Page MenuHomePhabricator

Investigate applying PDGD to our datasets
Closed, ResolvedPublic

Description

PDGD looks to be a weighting method applied to standard pairwise LTR. It limits the pairs that are compared and sets weights to them based on user click throughs. We won't be able to put this in front of real users, but we can evaluate how it works when providing clicks via a click model, similar to how the linked paper evalutes things.

https://arxiv.org/pdf/1901.10262.pdf

Event Timeline

Should have created this task before, did most of the investigation last week. I applied this technique both with a linear model and a neural model to one of our frwiki folds. This contains ~140k queries to train against and another 40k for evaluation. Our standard xgboost models trained over this dataset achieved ndcg@10 of 0.888. For reference the labels used here were estimated with a DBN click model and required seeing the same query at least 5 times within the prior 12 weeks.

I should caveat that this is intended as an online LTR solution, where it is trained not off of labels but from users interacting with results provided by the algorithm. In this case we are simulating clicks based on the dbn relevancy prediction, <30% relevance never clicks, the remaining labels generate clicks at the same rate as their relevancy. All simulated users see the complete result list, no early stopping was implemented.

The end result is training a linear model to ndcg@10 of 0.81. This is plausible, but the results[1] not particularly good. Also tried training a neural model, both a single 64-node hidden layer, and one with hidden layers of 64, 32 and 16. Tested both sigmoid and relu activation. The multiple versions train to approximately the same ndcg@10, although this is hard to judge as the score is not particularly stable, showing deviations of +- 0.05 ove 1k queries presented. At the end of the day, didn't get much better than 0.82 out of the neural models. ndcg@1 and ndcg@3 show similar relationships. For comparison training the same shape of neural model with same input data in tensorflow_ranking with their approximate ndcg loss achieves ndcg@10 of ~0.86. And as earlier, xgboost achieves 0.888 with 100 trees.
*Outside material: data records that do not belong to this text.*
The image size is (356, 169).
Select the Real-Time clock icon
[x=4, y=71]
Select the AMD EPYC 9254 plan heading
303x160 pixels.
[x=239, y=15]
At the end of the day, this is interesting but I don't think it's going to be something we can move forward yet. In quick tests this didn't seem to do very well on busy wikis, and I did a quick test with ~1k queries, we've deployed reasonable xgboost ranking models with 1k, but end results were much worse. We could likely get better performance out of PDGD by using a click model more suited to this task, and directly using it rather than the current approach of estimating a click model based on the relevance output of another click model. On wikis with enough data I expect spending more time with data sampling to decide what to train off of could also help, but I don't think it would move a significant amount. Our overall goal is to find ways to deploy improved result ranking to wikis with less data available, and this isn't looking like the current approach to pdgd will need less data.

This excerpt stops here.